Transactions in Batch (JSR 352)

classic Classic list List threaded Threaded
7 messages Options
Reply | Threaded
Open this post in threaded view
|

Transactions in Batch (JSR 352)

James Perkins
In the JSR 352 batch specification there are some issues around transactions with JCA. These issues would mainly be seen with JDBC item readers/writers.

Here is kind of a thought dump from a sit down I had with the JCA team. If anyone has any opinions on how this should be handled let's talk it out. I would imagine this is a fairly important issue as generally speaking batch jobs will likely be legacy jobs and JDBC is probably heavily used.



Batch Transactions with JCA

Problem:
Batch requires that a Transaction.begin() and a Transaction.commit() for each open, close and chunk processed. This causes connections from JCA to potentially cross transactional boundaries.
    This requires that the JCA CachedConnectionManager (CCM) is enabled for the resource in question (Jesper)

Transaction code should be written like:
Connection c
Transaction.begin()
c = DataSource.getConnection()
c.close()
Transaction.commit()

Chunk Processing process:
Transaction.begin()
ItemReader.open()
ItemWriter.open()
Transaction.commit()

repeat until item reader returns null
    Transaction.begin()
    repeat-on-chunk
        ItemReader.readItem()
        ItemProcessor.processItem()
    ItemWriter.writeItems
    Transaction.commit()

Transaction.begin()
ItemReader.close()
ItemWriter.close()
Transaction.commit()

Where seen:
  • No errors in 8.1+
  • Upstream with the tracking set to true and exception is thrown; /subsystem=datasources/data-source=ExampleDS:write-attribute(name=tracking, value=true)
  • https://gist.github.com/jamezp/cf39f92913425c83929f
    • This shows where the connection was allocated that is crossing the transaction boundary, and hence killed (Jesper)

Questions:
  • Will the tracking attribute be used often?
    • The feature is meant to allow people to find where in their code they are making assumptions that isn't true (Jesper)
      • The corner case is just the "c.close()" call (Jesper)


Possible Fixes:
  • Leave batch as is. If the tracking attribute is set to true exceptions will be thrown
    • Remember that the underlying connection will be killed (Jesper)
  • Add a property to jBeret to use local (fake) transactions. This is what we currently do and I feel it's just wrong.
  • Create a deployment descriptor (or possibly a property that can be passed when starting the job) to allow different styles for transactions
Example JBoss Way
repeat until item reader returns null
    Transaction.begin()
    ItemReader.open()
    ItemWriter.open()
    repeat-on-chunk
        ItemReader.readItem()
        ItemProcessor.processItem()
    ItemWriter.writeItems()
    ItemReader.close()
    ItemWriter.close()
    Transaction.commit()



-- 
James R. Perkins
JBoss by Red Hat

_______________________________________________
wildfly-dev mailing list
[hidden email]
https://lists.jboss.org/mailman/listinfo/wildfly-dev
Reply | Threaded
Open this post in threaded view
|

Re: Transactions in Batch (JSR 352)

James Perkins
I'm retracting my email due to my misunderstanding. It's likely most item readers will not need a JTA data source. Therefore if you use a non-JTA data source you can cache the connection for the readItem() method. Any XA resources need to be opened and closed within the scope of a single transaction. For example ItemWriter.writeItems(List<Object> items) the XA resource must be opened and closed within this method and NOT in the ItemWriter.open() and ItemWriter.close() methods.
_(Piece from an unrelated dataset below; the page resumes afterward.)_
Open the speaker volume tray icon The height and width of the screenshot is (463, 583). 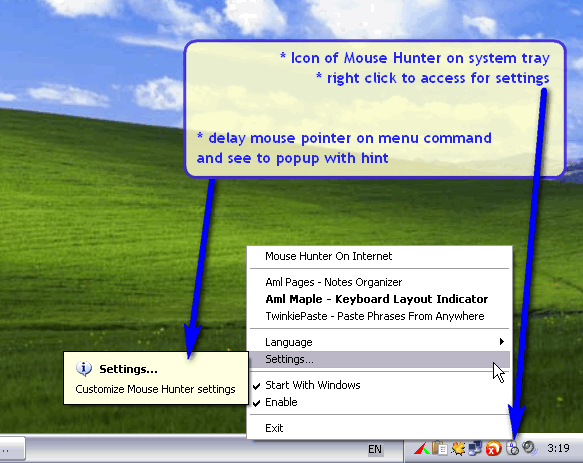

In other words, there are no changes needed. It just needs to be noted one should not cache an XA data source in the open method and attempt to reuse it later.

On 02/03/2015 02:21 PM, James R. Perkins wrote:
In the JSR 352 batch specification there are some issues around transactions with JCA. These issues would mainly be seen with JDBC item readers/writers.

Here is kind of a thought dump from a sit down I had with the JCA team. If anyone has any opinions on how this should be handled let's talk it out. I would imagine this is a fairly important issue as generally speaking batch jobs will likely be legacy jobs and JDBC is probably heavily used.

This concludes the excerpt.